11C’est l’ultime détour d’un texte en quête de sa fin que de fournir une somme là où s’annonçait un système : la synthèse, d’ailleurs sélective, risquerait de l’emporter sur la reconnaissance de la disjonction, si, en un renversement final, l’opération ne se trouvait renvoyée à l’image d’un cinéma synthétiseur ; véritable « automate spirituel9 » qui, en branchant l’homme sur la machine, brasse les contradictions et matérialise le rêve d’un monde où les disjonctions feraient communiquer et où la fusion serait à l’œuvre dans la déchirure. Il faut ici relire la dernière phrase de Logique du sens10 : au-delà du paradoxe, où toujours parle l’équivoque du langage, un événement se cherche, fulgurant, instantané – celui où l’Univocité du sens émergerait soudain dans une poésie soustraite aux figures, gardant la trace, primaire, en deçà du langage, des bruits les plus profonds. Cet instant éphémère, où le sens et l’être coïncident, il appartient au cinéma, comme art de la figure, d’en restituer la possibilité en la faisant coexister avec la conscience du paradoxe. À travers l’impossible taxinomie du cinéma, c’est une intégrale de ces fragments qui se fait entendre : somme d’instants transformés en essences, par où le cinéma répondrait, dans la lecture de Gilles Deleuze, à la nostalgie d’une poésie sans écriture.
Notes de bas de page
1 Gilles Deleuze, Cinéma 1. L’Image-mouvement, Minuit, 1983, et Cinéma 2. L’Image-temps, Minuit, 1985.

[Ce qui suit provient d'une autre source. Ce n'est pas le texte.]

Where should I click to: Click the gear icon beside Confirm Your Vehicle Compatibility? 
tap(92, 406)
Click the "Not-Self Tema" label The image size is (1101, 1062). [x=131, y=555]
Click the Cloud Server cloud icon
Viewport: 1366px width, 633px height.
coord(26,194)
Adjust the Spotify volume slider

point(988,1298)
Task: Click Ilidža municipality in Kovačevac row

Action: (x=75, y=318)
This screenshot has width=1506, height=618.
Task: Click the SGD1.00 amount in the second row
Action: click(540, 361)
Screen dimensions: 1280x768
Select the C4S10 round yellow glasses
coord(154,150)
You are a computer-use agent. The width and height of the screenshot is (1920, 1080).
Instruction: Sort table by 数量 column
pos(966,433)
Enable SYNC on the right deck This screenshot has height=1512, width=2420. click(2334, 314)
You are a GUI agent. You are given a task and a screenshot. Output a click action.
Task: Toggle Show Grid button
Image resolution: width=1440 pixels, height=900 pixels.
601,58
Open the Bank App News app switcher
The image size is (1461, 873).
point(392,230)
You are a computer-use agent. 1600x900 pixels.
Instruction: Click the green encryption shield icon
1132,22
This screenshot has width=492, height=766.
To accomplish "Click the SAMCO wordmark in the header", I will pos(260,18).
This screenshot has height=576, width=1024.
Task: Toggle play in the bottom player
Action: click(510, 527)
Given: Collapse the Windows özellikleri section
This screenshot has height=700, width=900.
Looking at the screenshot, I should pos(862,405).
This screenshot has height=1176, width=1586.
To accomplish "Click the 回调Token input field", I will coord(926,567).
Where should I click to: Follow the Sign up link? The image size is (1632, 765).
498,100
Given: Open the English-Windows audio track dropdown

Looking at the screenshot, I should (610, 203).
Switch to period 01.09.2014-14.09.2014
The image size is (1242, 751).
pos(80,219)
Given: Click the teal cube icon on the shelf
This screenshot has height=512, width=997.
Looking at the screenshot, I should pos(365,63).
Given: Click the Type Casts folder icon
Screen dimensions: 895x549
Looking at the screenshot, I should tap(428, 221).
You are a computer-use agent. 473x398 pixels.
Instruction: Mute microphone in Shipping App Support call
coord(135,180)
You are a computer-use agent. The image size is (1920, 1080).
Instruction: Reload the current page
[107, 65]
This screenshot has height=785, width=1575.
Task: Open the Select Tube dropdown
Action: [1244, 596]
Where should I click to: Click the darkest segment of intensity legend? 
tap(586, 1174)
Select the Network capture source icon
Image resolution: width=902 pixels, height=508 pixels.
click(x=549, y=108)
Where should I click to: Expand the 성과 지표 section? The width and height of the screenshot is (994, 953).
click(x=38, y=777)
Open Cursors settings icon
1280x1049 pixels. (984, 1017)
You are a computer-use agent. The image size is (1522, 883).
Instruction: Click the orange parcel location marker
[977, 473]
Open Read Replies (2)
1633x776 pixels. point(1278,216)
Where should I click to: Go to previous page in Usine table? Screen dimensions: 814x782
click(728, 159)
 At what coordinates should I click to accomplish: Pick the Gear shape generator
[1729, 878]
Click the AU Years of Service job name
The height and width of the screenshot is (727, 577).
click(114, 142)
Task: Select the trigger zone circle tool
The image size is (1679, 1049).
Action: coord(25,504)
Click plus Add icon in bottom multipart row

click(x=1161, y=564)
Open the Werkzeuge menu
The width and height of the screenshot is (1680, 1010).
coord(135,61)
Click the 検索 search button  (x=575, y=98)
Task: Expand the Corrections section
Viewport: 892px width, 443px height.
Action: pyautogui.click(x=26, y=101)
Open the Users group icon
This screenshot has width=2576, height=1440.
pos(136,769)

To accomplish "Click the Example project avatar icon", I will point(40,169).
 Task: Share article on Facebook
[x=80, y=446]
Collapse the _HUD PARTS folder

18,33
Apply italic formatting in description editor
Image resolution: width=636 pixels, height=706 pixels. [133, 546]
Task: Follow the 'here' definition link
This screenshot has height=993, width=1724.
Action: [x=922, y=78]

2 Gilles Deleuze, Logique du sens, Minuit, 1969.
3 Logique du sens, op. cit., « cinquième série », p. 41-49 : pour commenter le paradoxe de la régression à l’infini, Deleuze prend appui sur un dialogue entre Alice et un cavalier à propos du nom d’une chanson.
4 Deleuze s’explique sur ce choix dans le chapitre 12 de Cinéma 1 et dans le chapitre 2 de Cinéma 2. Il utilise le recueil d’écrits de Peirce présentés par G. Deledalle dans Charles S. Peirce, Écrits sur le signe, Seuil, 1978.
5 Sur l’opposition de ces deux régimes, voir dans Cinéma 2 le début du chapitre 6 (p. 165 sq.).
6 Cinéma 2, p. 222-223.
7 Au sens qu’Antoine Compagnon donne à cette expression dans La Seconde Main, ou le travail de la citation, Seuil, 1979.
8 Cf. Gilles Deleuze, « Sur le régime cristallin », Hors Cadre, no 4 (« L’image, l’imaginaire »), 1986, p. 39-45.
9 Cinéma 2, p. 343.
10 Logique du sens, op. cit., p. 290.